Objectives:
1. Rewrite the paragraph beginning "What I was trying to accomplish" from the blog post on mailing lists more briefly, keeping its main facts.
2. Reproduce the part of the blog post on mailing lists starting with "I got a great" and going on through "spelunking field trip.".

I got a great response from Deborah Volk at Identigral regarding my little thought exercise on dynamic opt-in/opt-out mailing lists. In this case, a mailing list for Geology majors, as well as anyone else interested in the occasional spelunking field trip.
Her approach is perfectly valid (and truthfully, makes more sense than what I was trying to do...). Basically, her suggestion is to use the various provisioning mechanisms of an identity management package, like OIM, to maintain the membership of a particular mailing list or group. People could be automatically provisioned into a group at time of account creation, or be event-based, such as someone switching majors. By providing other workflows, such as opt-in or opt-out, users could also add or remove themselves from that static group ad hoc.
What I was trying to accomplish was to put the logic of list membership into the list definition itself. Meaning, if I wanted to send out this week's Geologic Times newsletter, the group membership would be dynamically determined as soon as I hit the "Send" button. Anyone, at that point in time, who was either a Geology major, or had opted in to the list, would then be sent the email.
In summary...
The IdM-centric approach:
IdM workflows provision users into a static group for mailing list membership. The triggers for adding users into this group could be event-driven, such as at time of account creation, or manual, such as an end-user opting in or out of the list. The 'dynamic' part of the list is handled by the IdM software.

Dataset excerpt:
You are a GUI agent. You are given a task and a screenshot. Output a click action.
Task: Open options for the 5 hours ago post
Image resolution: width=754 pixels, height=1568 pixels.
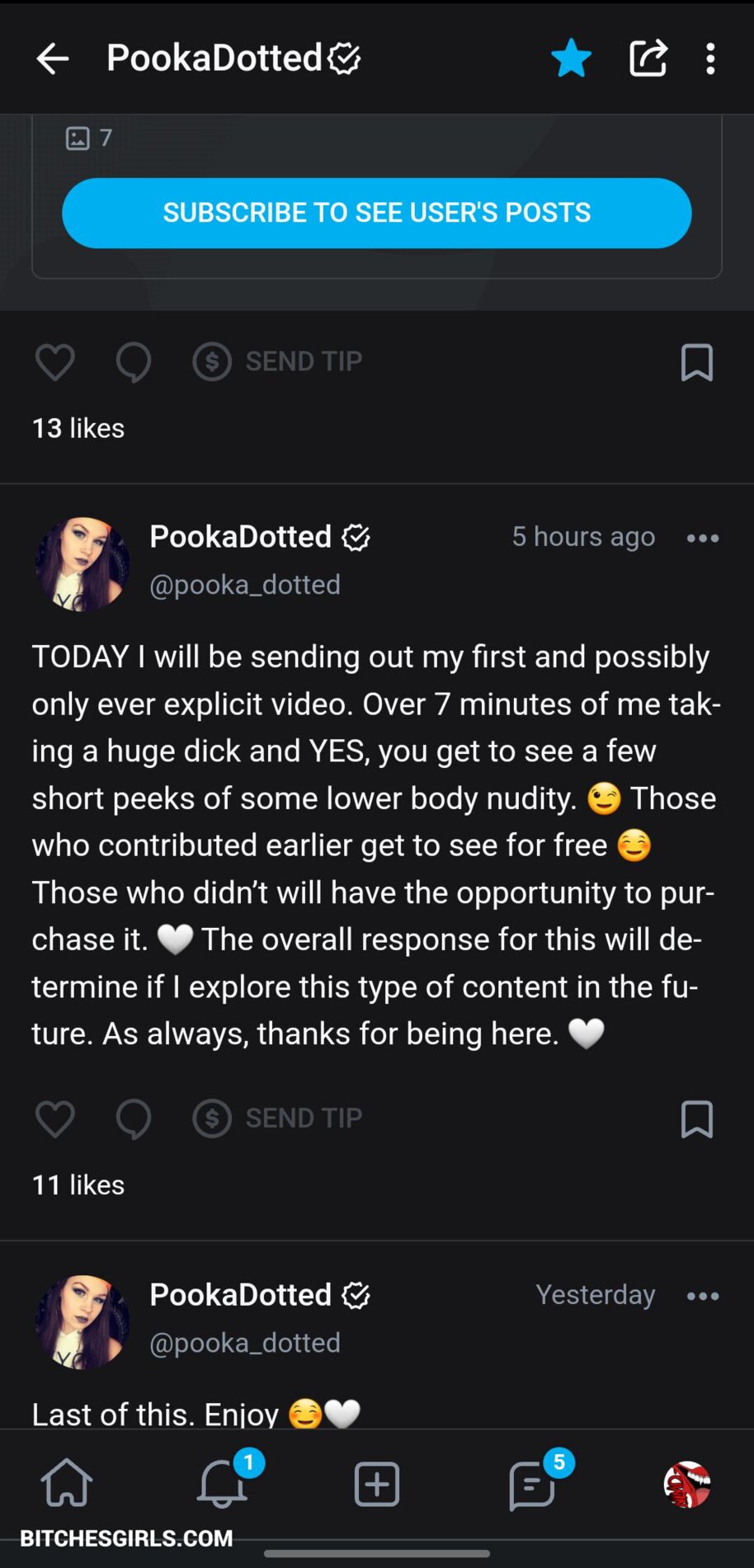[x=702, y=539]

Worked answers:
1. My aim was to build the membership logic into the list definition itself. That way, when I sent something like this week's Geologic Times newsletter, membership would be determined dynamically the moment I hit "Send." Everyone who was a Geology major or had opted in at that point would get the email.

2.
I got a great response from Deborah Volk at Identigral regarding my little thought exercise on dynamic opt-in/opt-out mailing lists. In this case, a mailing list for Geology majors, as well as anyone else interested in the occasional spelunking field trip.